Considering the understandable challenges electric utilities are facing along with the inherit complexity associated with a dynamic DER future, a utility’s strategic direction can quickly stagnate. Most people, whether in their professional or personal lives, do not proactively seek monumental paradigm shifts — especially ones that are difficult to resolve and will likely be met with resistance by their peers. Utility employees, of all levels, are no different.
DER Focus Areas
There are various facets of the DER landscape that can be explored to identify common themes. These include historical and forecasted generation levels, political and legislative drivers, regulatory activity, and the ongoing evolution of the utility customer. When all of these and other relevant factors are considered, some common industry trends begin to emerge that help shape key DER focus areas.
The focus areas defined represent the proverbial three legs of a stool, as they work most effectively when applied in conjunction with one another. The essence of these three components can be captured by the term “savvy.” In other words, how well does a utility fair across all three focus areas as perceived by utility customers, stakeholders, the general public, and even its internal workforce. Savviness involves a combination of intelligence and acumen, discernment and understanding, and the ability to respond in and agile and swift manner. A utilities’ competence and ability to execute in all three of these areas will ultimately define their success and role within the Utility 2.0 marketplace of the future.

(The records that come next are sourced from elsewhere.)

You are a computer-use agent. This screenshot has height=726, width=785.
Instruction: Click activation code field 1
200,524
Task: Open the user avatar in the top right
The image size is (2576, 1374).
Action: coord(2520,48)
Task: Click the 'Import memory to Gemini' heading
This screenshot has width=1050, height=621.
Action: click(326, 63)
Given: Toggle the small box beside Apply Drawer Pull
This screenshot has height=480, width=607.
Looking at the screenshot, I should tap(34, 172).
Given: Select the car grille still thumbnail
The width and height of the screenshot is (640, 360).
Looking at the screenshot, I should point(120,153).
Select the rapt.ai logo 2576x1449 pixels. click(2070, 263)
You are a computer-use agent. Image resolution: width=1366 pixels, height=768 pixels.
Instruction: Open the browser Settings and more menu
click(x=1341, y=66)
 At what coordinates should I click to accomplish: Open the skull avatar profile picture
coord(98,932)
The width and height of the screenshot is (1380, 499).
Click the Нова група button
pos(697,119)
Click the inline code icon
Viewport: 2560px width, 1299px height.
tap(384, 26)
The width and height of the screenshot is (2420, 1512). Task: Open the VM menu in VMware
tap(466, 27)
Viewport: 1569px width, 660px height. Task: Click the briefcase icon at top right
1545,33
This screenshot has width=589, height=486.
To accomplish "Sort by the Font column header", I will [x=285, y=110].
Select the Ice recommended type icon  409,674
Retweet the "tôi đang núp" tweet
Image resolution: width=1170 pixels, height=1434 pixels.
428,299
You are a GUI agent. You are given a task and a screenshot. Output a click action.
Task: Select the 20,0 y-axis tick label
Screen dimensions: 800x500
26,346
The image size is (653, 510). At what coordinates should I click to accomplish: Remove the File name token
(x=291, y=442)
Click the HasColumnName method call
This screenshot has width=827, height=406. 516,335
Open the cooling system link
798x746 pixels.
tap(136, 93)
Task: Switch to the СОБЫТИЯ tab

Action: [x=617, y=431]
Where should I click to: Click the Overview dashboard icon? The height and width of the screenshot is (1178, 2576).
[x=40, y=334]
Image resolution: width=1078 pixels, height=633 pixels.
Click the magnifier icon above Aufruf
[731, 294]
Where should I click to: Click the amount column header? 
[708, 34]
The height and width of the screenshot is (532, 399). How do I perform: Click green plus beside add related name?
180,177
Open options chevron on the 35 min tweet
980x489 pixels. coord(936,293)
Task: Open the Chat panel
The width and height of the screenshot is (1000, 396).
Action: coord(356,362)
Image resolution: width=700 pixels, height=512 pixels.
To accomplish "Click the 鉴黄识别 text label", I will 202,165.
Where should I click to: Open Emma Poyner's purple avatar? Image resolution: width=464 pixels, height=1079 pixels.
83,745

“Stepping Stones” Approach
The DER focus areas identified can be individually analyzed to develop strategic pathways with multiple steps (i.e., stepping stones). The number and types of stepping stones along each pathway can be customized to meet various targets and objectives. The multiple pathways developed within each DER focus area are assembled together to form an array of stepping stones. Within this array, each utility can shape their own custom DER pathway. This approach empowers utilities to define a pathway of their own choosing, while also maintaining flexibility to traverse to another relevant pathway if landscape signposts dramatically change over time.
The combination of direction and flexibility provided by the stepping stones framework, leads to “no regrets” strategies that enable utilities to proactively move forward while mitigating risk. One of the primary risks for utilities is waiting too long to respond and define a DER pathway. As opposing pathways are formed by third-party competitors, market retention and growth becomes more difficult and costly for utilities that decide to wait.
Although it may be difficult for a utility to imagine, individual utilities could be displaced by third-party competitors or survive as a wires infrastructure company with limited clout and upside revenue potential. Instead, by taking regular steps forward along a defined pathway, a utility greatly increases its probability of becoming a successful Utility 2.0-enabled service provider that moves beyond energy as a commodity to provide energy-as-a-service.